Consider the graphs of the equation

xy=ax+by+c

for various substitutions of real number coefficients a, b, and c.

To explore this equation we will fix a and b, and create a slider value on c.

An interactive file can be found here.

As we set c equal to -2,-1,0,1,2,3 and overlay the graphs we get the following image.

we see that the lines are pulling farther and farther away from the origin as n increases. We also see that when n becomes negative a reflection over the line x=1 occurs.

How else can we manipulate xy=ax+by+c?

Lets try setting x=0. So this becomes 0y=a0+by+c, or 0=y+c, using the same values of c we get the following set of horizontal lines:

If we make y=0 instead of x, we get 0=x+c. This will result in a set of vertical lines.

Lets observe the graphs of x-b=0 and y-a=0

Rewriting x-b=0 first, we get x=b.

So therefore by setting b equal to -3,-2,-1,0,1,2,3 we get:

Lets try the same thing with y=a, we can predict that this time we will get vertical lines instead.

And we do!

So now let us explore the affect of graphing (x-b)(y-a)=0

And then let us graph our original equation xy=ax+by+c on the same plane:

So let us vary our c values and overlay again and see what we get:

By looking at this graph we can clearly see that the graph of (x-a)(x-b)=0 gives us our asymptotes for the equation xy=ax+by+c.
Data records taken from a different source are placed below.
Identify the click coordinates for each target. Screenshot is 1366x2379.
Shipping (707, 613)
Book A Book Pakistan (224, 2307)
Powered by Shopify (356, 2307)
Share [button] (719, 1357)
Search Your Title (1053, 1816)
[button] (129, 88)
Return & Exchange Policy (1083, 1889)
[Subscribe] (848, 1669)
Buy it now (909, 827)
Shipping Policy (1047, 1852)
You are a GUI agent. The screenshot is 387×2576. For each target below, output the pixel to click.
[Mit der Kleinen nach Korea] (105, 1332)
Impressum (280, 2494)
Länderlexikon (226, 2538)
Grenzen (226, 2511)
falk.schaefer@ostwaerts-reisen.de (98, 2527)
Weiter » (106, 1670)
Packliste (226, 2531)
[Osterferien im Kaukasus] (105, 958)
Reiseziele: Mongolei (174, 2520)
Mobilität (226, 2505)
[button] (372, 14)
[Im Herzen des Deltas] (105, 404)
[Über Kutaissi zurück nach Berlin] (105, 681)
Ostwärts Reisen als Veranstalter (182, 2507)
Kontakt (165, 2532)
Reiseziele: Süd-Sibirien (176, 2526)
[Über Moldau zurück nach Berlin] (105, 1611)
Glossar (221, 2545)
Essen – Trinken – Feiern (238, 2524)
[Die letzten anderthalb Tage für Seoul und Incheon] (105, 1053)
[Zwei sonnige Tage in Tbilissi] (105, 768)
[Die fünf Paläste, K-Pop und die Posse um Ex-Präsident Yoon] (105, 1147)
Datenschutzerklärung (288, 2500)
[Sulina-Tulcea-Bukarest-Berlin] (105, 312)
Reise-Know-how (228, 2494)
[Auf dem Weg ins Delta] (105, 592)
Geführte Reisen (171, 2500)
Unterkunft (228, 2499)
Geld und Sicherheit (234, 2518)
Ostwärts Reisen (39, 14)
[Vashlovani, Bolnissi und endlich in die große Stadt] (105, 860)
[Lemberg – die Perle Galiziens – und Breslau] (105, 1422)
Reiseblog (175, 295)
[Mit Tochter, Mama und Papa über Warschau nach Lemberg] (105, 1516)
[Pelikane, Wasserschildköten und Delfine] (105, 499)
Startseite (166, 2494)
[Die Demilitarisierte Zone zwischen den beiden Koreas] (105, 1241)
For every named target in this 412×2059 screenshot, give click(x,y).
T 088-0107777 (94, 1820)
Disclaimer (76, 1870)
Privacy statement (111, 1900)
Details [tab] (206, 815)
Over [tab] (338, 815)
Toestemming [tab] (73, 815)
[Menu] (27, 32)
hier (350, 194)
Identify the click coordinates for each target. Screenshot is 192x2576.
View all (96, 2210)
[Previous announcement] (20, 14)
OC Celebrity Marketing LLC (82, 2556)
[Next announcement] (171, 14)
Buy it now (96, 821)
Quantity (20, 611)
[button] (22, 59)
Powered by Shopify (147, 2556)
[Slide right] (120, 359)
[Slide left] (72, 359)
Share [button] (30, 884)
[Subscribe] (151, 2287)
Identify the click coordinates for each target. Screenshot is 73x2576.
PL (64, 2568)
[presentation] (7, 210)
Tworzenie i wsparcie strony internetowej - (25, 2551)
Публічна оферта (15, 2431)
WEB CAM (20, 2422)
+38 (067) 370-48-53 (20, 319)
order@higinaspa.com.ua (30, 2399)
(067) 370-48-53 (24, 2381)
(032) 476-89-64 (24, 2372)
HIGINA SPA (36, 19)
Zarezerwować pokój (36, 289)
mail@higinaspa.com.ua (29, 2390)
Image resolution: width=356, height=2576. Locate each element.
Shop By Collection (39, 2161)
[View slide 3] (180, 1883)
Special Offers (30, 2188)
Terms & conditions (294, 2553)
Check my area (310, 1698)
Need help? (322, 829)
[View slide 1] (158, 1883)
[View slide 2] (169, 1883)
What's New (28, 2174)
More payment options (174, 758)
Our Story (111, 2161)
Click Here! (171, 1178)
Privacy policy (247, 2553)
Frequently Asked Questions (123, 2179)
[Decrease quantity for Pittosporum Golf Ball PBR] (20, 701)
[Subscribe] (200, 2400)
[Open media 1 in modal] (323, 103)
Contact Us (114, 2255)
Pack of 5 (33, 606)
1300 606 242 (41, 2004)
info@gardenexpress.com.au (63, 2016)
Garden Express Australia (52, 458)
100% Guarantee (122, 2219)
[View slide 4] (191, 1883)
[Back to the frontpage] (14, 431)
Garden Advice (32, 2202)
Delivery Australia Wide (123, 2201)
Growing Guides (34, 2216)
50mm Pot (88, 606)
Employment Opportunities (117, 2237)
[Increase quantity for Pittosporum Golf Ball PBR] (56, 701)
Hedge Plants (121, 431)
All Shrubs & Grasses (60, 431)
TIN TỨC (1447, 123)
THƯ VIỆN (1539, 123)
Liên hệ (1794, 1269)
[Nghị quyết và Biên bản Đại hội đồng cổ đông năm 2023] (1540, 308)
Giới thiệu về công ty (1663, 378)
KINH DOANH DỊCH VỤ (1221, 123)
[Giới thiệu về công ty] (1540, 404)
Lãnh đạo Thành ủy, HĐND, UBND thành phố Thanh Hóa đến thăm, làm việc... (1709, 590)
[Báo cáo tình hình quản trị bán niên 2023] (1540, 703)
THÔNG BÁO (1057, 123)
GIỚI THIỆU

So let us examine why this could be true. If we distribute:

(x-b)(y-a)=n(for any n)

xy-ax-by+ab=n

xy=ax+by-ab+n

And compare this to our equation in question: xy=ax+by+c

So: as long as c=-ab+n then we are getting the same equation.

Lets verify.

If we let a=5 and b=-2 and n=1

(x+2)(y-5)=1

And then let us graph xy=5x-2y+11:

And what we realize is...

They are the exact same graph!